Vittorio Sereni è stato un poeta italiano importante nel secondo dopoguerra italiano.

Un’immagine di un giovane Vittorio Sereni (Google)

Il poeta, negli anni ‘60, ha rivoluzionato il modo di fare poesia, ritornando alle origini.

Vittorio Sereni e la neoavanguardia

Il secondo dopoguerra è stato un periodo di rivoluzione storica e culturale.
La crisi colpì la società intera: dalla politica alla letteratura.
Vittorio Sereni, che era stato prigioniero in Algeria durante la Seconda Guerra Mondiale, aveva assaporato il vento del cambiamento.
In quel periodo la cultura era dominata dalla neoavanguardia, un movimento che ha caratterizzato una parte della storia letteraria italiana.
Essa prevedeva un ritorno al realismo e all’impegno in prima linea del poeta.
Sereni, oltre ad applicare questo schema alle sue poesie, cercava un più intimo e segreto modo di esprimere se stesso e la nuova società che cambiava.
Il ricordo, il paesaggio, la morte, ma anche l’industria che omologa merci e persone, fecero parte dell’importante composizione di Sereni.

Un’immagine di Vittorio Sereni (Google)

La “nuova” poesia di Vittorio Sereni

La raccolta più importante di sereni è “Gli strumenti umani”.
Qui, nei suoi scritti, Sereni cerca quindi un riferimento al presente che muta, ma tornando spesso al passato.
Il ricordo e la memoria assumono un ruolo importante, così come l’amore e l’amicizia, le uniche emozioni che possono salvare l’uomo.
Importante ruolo assume la morte, vista come un “luogo” onirico e salvifico.
Sono molti i richiami ad una letteratura passata: Dante e Seneca assumono un ruolo importante nella sua poesia, così come i più recenti Saba e Leopardi.
Per Sereni la poesia deve raccontare un passaggio ed essere utile, un punto comune a tutta la comunità.
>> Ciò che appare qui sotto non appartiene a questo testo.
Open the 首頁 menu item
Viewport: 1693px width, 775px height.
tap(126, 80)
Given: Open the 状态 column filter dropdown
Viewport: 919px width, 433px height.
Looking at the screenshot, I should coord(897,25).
Vittorio Sereni e la società degli anni Sessanta

Gli anni Sessanta del 1900 sono stati importanti nella cultura e nella letteratura italiana.
Il boom del secondo dopoguerra faceva intravedere una nuova rinascita ed erano molte le aspettative per il futuro.
Sereni patisce un po’ questa nuova idea di futuro, per lui dominata solo dal consumismo e dai “nuovi padroni”: i dirigenti di fabbrica.
Dopotutto, Sereni non è andato lontano della realtà.
Nelle sue poesie, quindi, cerca di aggrapparsi a situazioni conosciute, come il ricordo e il paesaggio, per rifuggire ad un futuro secondo lui incerto e asettico.
Vittorio Sereni è stato un importante anello di congiungimento tra le “vecchia” e la “nuova” poesia, mescolando sensazioni positive e ricordi all’incertezza del domani.